*** Block opens ***

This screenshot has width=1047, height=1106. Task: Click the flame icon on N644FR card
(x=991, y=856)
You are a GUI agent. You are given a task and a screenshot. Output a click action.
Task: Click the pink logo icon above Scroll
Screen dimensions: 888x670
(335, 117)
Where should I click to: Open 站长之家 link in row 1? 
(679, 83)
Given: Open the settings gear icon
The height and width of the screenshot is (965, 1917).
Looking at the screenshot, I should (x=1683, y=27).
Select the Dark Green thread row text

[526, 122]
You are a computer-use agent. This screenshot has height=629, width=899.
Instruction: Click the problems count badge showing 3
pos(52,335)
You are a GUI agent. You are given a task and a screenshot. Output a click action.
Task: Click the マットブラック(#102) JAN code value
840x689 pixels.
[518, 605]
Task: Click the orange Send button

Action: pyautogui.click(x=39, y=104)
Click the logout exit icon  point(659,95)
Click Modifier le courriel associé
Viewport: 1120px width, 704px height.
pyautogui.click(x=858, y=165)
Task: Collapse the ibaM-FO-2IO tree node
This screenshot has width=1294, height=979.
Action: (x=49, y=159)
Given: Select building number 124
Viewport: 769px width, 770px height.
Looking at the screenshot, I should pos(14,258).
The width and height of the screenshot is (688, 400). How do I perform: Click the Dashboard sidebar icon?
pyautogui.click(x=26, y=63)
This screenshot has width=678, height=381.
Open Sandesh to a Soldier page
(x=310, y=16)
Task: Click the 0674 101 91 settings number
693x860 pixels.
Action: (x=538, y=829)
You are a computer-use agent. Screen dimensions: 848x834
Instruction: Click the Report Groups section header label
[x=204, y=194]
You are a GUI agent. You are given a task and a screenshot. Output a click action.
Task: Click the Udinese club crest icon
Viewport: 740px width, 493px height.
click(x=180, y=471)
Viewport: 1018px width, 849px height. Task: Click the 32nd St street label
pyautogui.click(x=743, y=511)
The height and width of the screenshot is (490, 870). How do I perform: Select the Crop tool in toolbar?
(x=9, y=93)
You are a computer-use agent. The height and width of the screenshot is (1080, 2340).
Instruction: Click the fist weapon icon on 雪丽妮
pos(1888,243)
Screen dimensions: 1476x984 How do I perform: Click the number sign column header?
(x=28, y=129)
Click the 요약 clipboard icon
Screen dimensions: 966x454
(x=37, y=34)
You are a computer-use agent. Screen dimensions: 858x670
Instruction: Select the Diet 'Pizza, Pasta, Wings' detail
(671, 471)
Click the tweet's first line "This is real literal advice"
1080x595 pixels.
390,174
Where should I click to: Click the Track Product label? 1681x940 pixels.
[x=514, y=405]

*** Block closes ***

__Your objective__
Extract all of the data shown above and repeat it verbatim.

__Task result__
This screenshot has width=1047, height=1106. Task: Click the flame icon on N644FR card
(x=991, y=856)
You are a GUI agent. You are given a task and a screenshot. Output a click action.
Task: Click the pink logo icon above Scroll
Screen dimensions: 888x670
(335, 117)
Where should I click to: Open 站长之家 link in row 1? 
(679, 83)
Given: Open the settings gear icon
The height and width of the screenshot is (965, 1917).
Looking at the screenshot, I should (x=1683, y=27).
Select the Dark Green thread row text

[526, 122]
You are a computer-use agent. This screenshot has height=629, width=899.
Instruction: Click the problems count badge showing 3
pos(52,335)
You are a GUI agent. You are given a task and a screenshot. Output a click action.
Task: Click the マットブラック(#102) JAN code value
840x689 pixels.
[518, 605]
Task: Click the orange Send button

Action: pyautogui.click(x=39, y=104)
Click the logout exit icon  point(659,95)
Click Modifier le courriel associé
Viewport: 1120px width, 704px height.
pyautogui.click(x=858, y=165)
Task: Collapse the ibaM-FO-2IO tree node
This screenshot has width=1294, height=979.
Action: (x=49, y=159)
Given: Select building number 124
Viewport: 769px width, 770px height.
Looking at the screenshot, I should pos(14,258).
The width and height of the screenshot is (688, 400). How do I perform: Click the Dashboard sidebar icon?
pyautogui.click(x=26, y=63)
This screenshot has width=678, height=381.
Open Sandesh to a Soldier page
(x=310, y=16)
Task: Click the 0674 101 91 settings number
693x860 pixels.
Action: (x=538, y=829)
You are a computer-use agent. Screen dimensions: 848x834
Instruction: Click the Report Groups section header label
[x=204, y=194]
You are a GUI agent. You are given a task and a screenshot. Output a click action.
Task: Click the Udinese club crest icon
Viewport: 740px width, 493px height.
click(x=180, y=471)
Viewport: 1018px width, 849px height. Task: Click the 32nd St street label
pyautogui.click(x=743, y=511)
The height and width of the screenshot is (490, 870). How do I perform: Select the Crop tool in toolbar?
(x=9, y=93)
You are a computer-use agent. The height and width of the screenshot is (1080, 2340).
Instruction: Click the fist weapon icon on 雪丽妮
pos(1888,243)
Screen dimensions: 1476x984 How do I perform: Click the number sign column header?
(x=28, y=129)
Click the 요약 clipboard icon
Screen dimensions: 966x454
(x=37, y=34)
You are a computer-use agent. Screen dimensions: 858x670
Instruction: Select the Diet 'Pizza, Pasta, Wings' detail
(671, 471)
Click the tweet's first line "This is real literal advice"
1080x595 pixels.
390,174
Where should I click to: Click the Track Product label? 1681x940 pixels.
[x=514, y=405]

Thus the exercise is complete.